Data supplied
━━━━━━━━━━

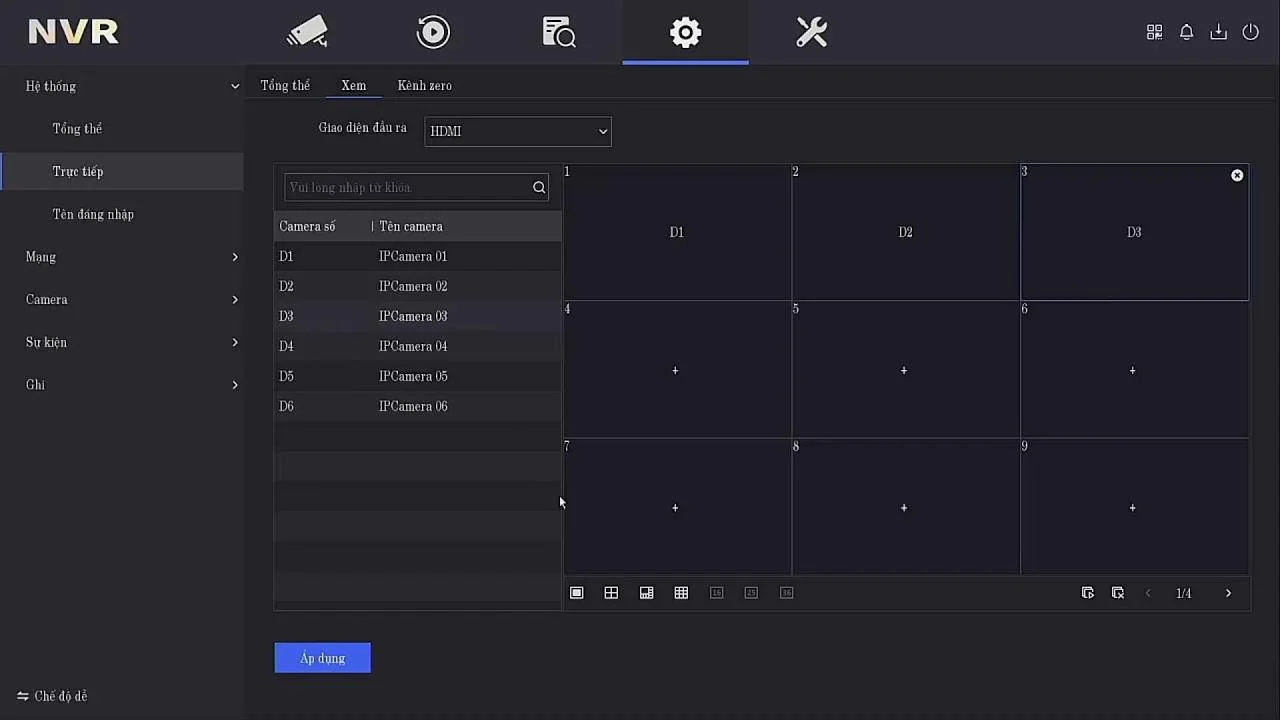This screenshot has width=1280, height=720.
Task: Expand the Sự kiện menu section
Action: click(x=132, y=342)
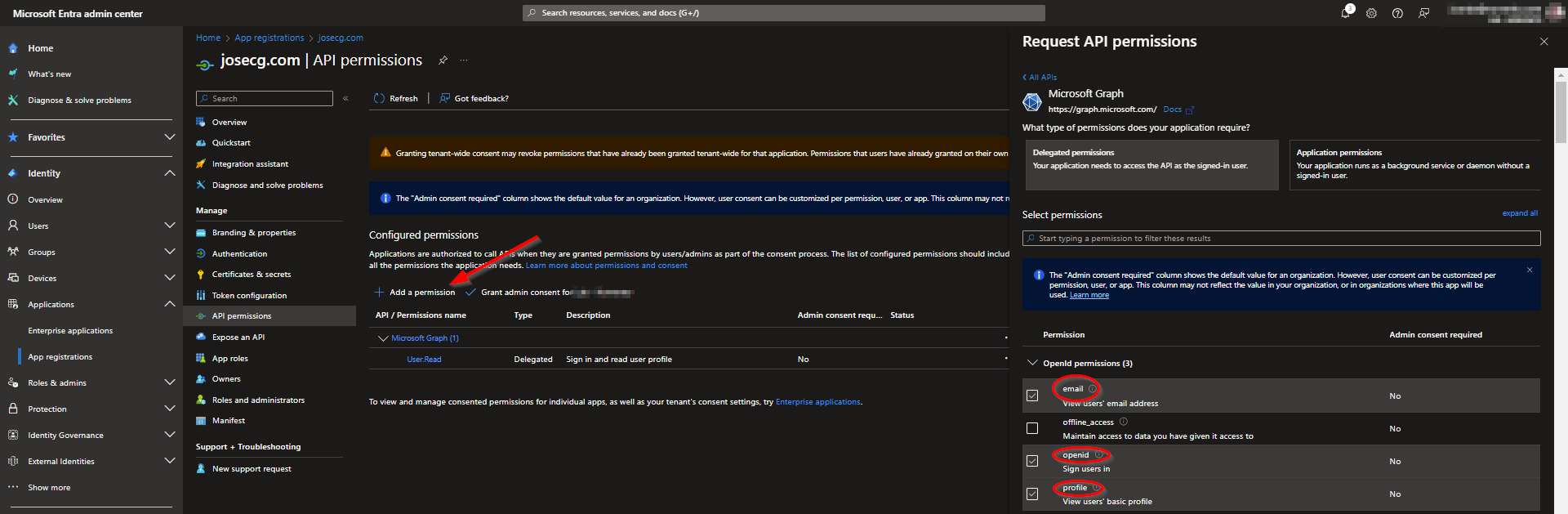
Task: Open the feedback icon in top bar
Action: pyautogui.click(x=1423, y=13)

━━━━━━━━━━

In the listing above, replace every "Task" with "Instruction" and reproduce the lines with nothing else changed. Leave the pictures out.

Written response
This screenshot has width=1280, height=720.
Instruction: Expand the Sự kiện menu section
Action: click(x=132, y=342)
Instruction: Open the feedback icon in top bar
Action: pyautogui.click(x=1423, y=13)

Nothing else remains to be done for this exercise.